Don't know them, but have seen their website: http://www.vapeculture.co.za/

Reactions: Like 1


----------



## Sir Vape

Bottle is exactly the same as the Feelife juice. Which personally I dont dig at all. Could be the same thing just repackaged.

Reactions: Like 1 | Agree 1


----------



## Danny

The Inhaler said:


> Bottle is exactly the same as the Feelife juice. Which personally I dont dig at all. Could be the same thing just repackaged.

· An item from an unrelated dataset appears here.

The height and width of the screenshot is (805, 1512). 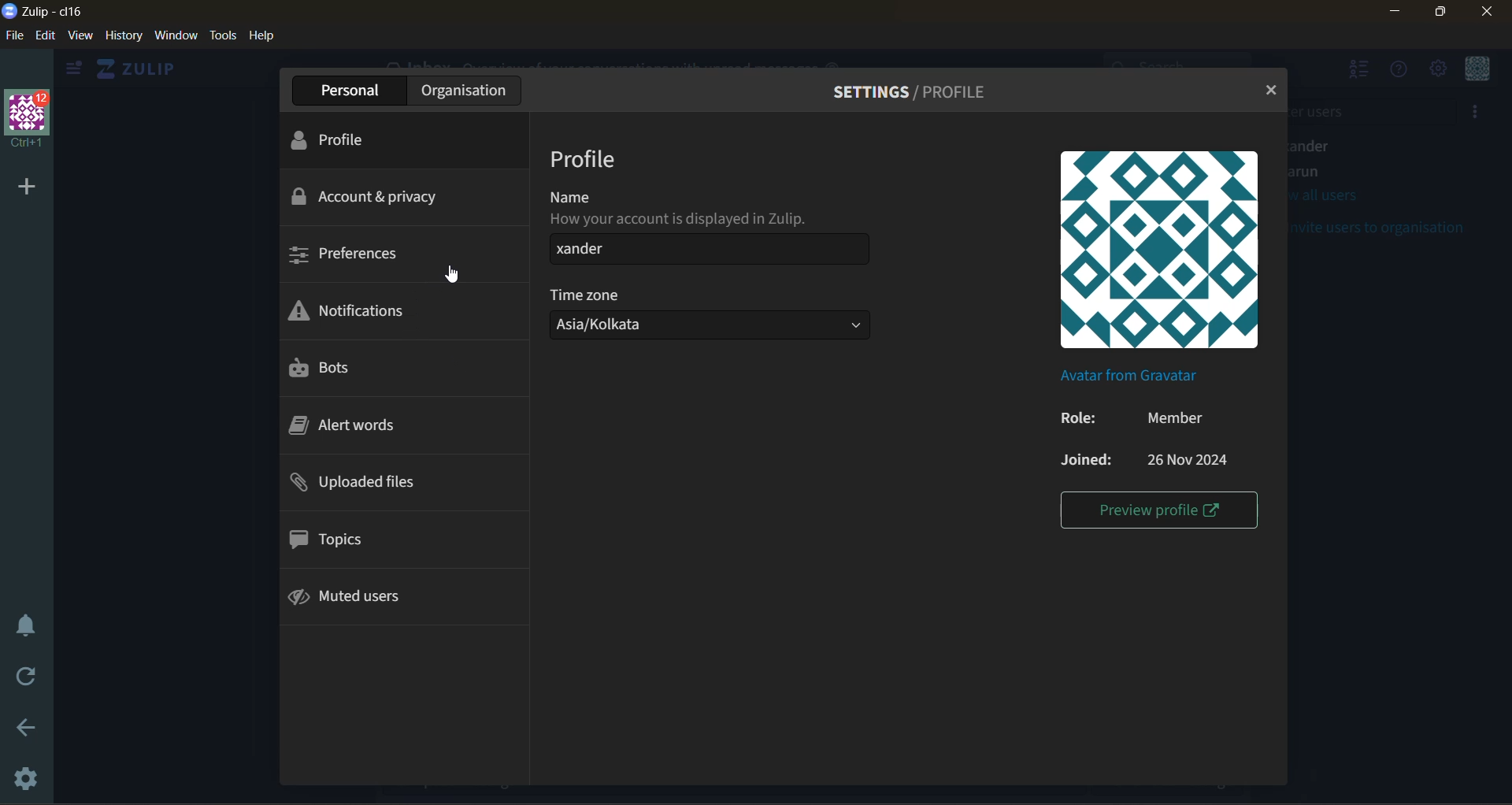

Interesting cause I see on their website they dont list e-sense only the feelife. Seems like they also get in a few USA import juices. Next time im in the simonstown area will go check out their vendor.


----------



## Metal Liz

Those looks exactly like the feellife bottles just with otger labels...  please keep us posted @Danny

sent from a Reo & MVP happy cloud


----------



## Danny

Well I tried the juice, its not too bad could only get 18mg so the throat hit is quite something for me after a few months of 9-12mg only. The flavour isnt spectacular or anything to rave about nor is it unpleasant but that may also just be the watermelon flavouring I chose. All in all at R5 a ml i am not unhappy with the purchase, if I was brave enough I would drop some on the magma but 18mg freaks me a little, almost silvering from 15 hits off a protank. I think on higher end gear the flavour would come to pieces a little bit like liqua. 
A bit concerning the whole relabel which I can only assume is exactly what it is, given the e-sense bottle similarity to feellife and the lack of listing both lines on their webpage. The marketing campaign is clever along the lines of 'e-sense makes sense, no tar, no ashtrays etc', the options for advertising jargon are endless Could even go as bad as e sense saves cents. Interesting how they are trying to penetrate the market by pitching to convenience. It may work for part of the market in the short term I guess but nothing quite beats the vapeshop experience IMO.
Overall not terrible quality and if stuck without juice always nice to know that you can stop at the neighborhood shop, I will probably sample a different flavour if I can get the right strength. For now though I still prefer my staples from the better known vendors. I was very impressed at the percent composition listing including all the chemical agents used as flavours, that ultimately made me buy the bottle to try it. When I get to it I will also find the pricing on the imports they market on their site. I mailed them but no response yet so I guess a few days till I get across to their vendor in simonstown. Will post my findings up for the community

Reactions: Like 1 | Optimistic 1


----------



## Silver

Hi guys, have moved this thread to General ELiquid Talk


----------



## Sparrow

Hi Guys

I am new to Vaping and bought a twisp at first before exploring different options anyway back to the thread. I caught one the owners of E-sense doing a promotion in town, Googled them and this thread came up. He have said that it is a proprietary mix where they have gone for a 70VG and 30PG mix apparently they went to China to find the best supplier which taken them over a year to produce.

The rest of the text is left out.